Now emerge and you get the latest.

The one that i run. Looking at the changelog

 *Quote:*   

> 
> 
>   16 Jul 2005; Martin Schlemmer <azarah@gentoo.org>
> 
>   +files/1.0.7667/NVIDIA_kernel-1.0-7667-KERNEL_VERSION-moved.patch,
> ...

 

I use them as im running a ~x86 system.

----------

## g3kk0

 *keyson wrote:*   

> One more shot.
> 
> EDIT: Btw you don't have any nvidia framebuffers enabled in the video section.
> 
> They don't mix with the nvidia-kernel driver. You may use the svga-tng fb but not
> ...

 

I did all the steps..but still doesnt work

----------

## krakrjak

CONFIG_FB_NVIDIA=y

That is currently set.  Suggested that the user Comment that out and rebuild the kernel.  It isn't loading as a module it's built right in.  He is testing this now.

----------

## keyson

Ok. That is the problem. I think it would work now when the CONFIG_FB_NVIDIA

is out of the kernel.

----------

## g3kk0

Big thanks to krakrjak!

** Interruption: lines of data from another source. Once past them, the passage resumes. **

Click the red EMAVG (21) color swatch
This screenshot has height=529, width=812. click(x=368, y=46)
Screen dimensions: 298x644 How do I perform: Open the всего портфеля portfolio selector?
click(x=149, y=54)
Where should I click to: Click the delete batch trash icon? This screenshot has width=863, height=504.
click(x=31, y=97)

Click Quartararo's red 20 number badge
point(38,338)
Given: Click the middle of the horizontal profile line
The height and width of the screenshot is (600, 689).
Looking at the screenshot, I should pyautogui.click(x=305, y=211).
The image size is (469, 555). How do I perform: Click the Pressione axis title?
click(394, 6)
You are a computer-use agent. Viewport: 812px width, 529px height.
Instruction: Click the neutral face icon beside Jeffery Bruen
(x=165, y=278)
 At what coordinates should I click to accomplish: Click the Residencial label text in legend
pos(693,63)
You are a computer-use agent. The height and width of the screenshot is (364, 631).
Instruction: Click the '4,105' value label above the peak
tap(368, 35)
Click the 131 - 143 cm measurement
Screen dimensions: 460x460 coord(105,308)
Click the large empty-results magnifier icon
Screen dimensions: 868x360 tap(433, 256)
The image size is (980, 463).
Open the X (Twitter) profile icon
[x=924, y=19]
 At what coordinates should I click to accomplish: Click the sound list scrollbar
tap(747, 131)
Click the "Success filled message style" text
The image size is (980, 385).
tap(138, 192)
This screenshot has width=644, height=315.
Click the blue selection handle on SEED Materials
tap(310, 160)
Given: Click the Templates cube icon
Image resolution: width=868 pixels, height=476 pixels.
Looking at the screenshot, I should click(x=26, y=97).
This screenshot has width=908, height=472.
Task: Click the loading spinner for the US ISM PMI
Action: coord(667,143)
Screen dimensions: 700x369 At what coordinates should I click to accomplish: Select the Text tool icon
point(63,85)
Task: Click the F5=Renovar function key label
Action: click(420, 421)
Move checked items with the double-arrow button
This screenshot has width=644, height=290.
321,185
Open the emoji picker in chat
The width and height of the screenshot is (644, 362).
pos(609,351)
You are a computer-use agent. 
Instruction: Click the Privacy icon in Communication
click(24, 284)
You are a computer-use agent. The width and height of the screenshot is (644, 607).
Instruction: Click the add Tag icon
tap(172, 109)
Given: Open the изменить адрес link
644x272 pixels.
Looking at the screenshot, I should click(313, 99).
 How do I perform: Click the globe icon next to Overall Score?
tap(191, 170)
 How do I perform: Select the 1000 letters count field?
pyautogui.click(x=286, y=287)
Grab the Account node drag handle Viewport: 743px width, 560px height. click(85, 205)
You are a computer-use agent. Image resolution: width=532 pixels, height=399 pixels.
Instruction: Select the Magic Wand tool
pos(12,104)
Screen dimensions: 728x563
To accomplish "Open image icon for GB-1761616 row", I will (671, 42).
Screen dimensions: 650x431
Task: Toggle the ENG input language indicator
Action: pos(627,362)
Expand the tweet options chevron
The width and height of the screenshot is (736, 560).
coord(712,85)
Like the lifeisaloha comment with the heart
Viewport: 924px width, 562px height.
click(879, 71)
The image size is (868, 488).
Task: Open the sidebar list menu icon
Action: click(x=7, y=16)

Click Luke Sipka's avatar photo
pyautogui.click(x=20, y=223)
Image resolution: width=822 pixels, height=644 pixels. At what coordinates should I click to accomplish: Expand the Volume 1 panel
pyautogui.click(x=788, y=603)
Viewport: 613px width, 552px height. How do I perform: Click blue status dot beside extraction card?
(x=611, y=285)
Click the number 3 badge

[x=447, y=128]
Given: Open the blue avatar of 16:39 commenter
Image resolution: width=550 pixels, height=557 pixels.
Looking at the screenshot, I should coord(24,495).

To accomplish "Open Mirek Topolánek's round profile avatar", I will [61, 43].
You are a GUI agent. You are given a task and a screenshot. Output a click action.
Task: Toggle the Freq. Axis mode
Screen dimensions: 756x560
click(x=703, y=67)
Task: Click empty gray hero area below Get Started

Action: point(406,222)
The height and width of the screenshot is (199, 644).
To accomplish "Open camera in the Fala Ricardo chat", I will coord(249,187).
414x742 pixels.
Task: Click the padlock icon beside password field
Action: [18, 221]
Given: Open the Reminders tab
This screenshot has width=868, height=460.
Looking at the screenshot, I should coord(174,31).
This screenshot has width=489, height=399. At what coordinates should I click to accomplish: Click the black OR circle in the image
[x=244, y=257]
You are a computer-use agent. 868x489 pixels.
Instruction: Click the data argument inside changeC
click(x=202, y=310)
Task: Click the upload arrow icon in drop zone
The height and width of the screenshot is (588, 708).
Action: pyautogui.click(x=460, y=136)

He helped me in irc at #gentoo and explained me step for step what i have to do!

Now it's working!

----------

## rth

I get the same error trying to load the nvidia module. However, my kernel doesn't have the FB enabled like described above.

Edit:

My screen is off. The monitor says it's running the correct size (1680x1040, widescreen), Xorg.conf says the same thing, yet it is really ~85% showing on the screen. The driver can't show wide screen? It seems to have cut off the right side, so I have no clock or anything else that defaults to the right-side. I'm hoping once I use the nvidia driver instead of the nv driver that everything will fix itself.

----------